=== SUPPLIED MATERIAL ===
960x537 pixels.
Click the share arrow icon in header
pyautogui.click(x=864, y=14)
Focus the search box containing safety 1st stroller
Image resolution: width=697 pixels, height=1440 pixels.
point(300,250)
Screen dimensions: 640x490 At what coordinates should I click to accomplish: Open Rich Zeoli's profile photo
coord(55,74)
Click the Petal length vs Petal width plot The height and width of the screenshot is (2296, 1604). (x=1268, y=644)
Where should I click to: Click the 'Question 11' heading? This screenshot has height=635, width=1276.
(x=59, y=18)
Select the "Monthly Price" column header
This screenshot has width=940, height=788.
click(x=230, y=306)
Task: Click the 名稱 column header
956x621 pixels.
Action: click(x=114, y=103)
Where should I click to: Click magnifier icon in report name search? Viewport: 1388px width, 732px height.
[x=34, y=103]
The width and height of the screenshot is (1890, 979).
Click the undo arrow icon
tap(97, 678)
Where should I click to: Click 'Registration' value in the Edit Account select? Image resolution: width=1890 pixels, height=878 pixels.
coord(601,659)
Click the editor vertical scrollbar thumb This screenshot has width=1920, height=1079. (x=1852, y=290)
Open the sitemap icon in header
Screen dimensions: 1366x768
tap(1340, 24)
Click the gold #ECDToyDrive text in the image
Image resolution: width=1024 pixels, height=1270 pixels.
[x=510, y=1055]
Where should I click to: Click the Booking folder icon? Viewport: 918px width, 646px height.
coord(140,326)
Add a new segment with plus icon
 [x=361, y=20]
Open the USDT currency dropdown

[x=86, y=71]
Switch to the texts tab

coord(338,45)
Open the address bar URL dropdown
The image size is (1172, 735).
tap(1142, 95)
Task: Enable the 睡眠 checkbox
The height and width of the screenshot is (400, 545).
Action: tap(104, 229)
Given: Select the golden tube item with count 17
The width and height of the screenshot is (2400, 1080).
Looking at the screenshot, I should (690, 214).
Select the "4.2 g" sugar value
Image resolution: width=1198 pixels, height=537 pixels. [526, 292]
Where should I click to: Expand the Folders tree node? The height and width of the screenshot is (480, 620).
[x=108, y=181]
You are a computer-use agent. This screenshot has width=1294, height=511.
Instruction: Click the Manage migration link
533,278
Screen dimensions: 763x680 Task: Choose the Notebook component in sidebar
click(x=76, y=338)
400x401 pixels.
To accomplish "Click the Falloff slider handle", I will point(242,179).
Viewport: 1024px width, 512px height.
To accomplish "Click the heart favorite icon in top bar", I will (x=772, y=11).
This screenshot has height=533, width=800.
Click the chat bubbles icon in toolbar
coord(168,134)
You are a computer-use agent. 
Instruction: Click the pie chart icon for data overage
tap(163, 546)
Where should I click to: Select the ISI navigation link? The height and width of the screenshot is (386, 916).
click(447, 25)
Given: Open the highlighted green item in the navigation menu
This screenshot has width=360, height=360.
===
BRIEF
All lines in the entries above that include "column" should be found and copied.

ANSWER FOR THE TASK
Select the "Monthly Price" column header
Task: Click the 名稱 column header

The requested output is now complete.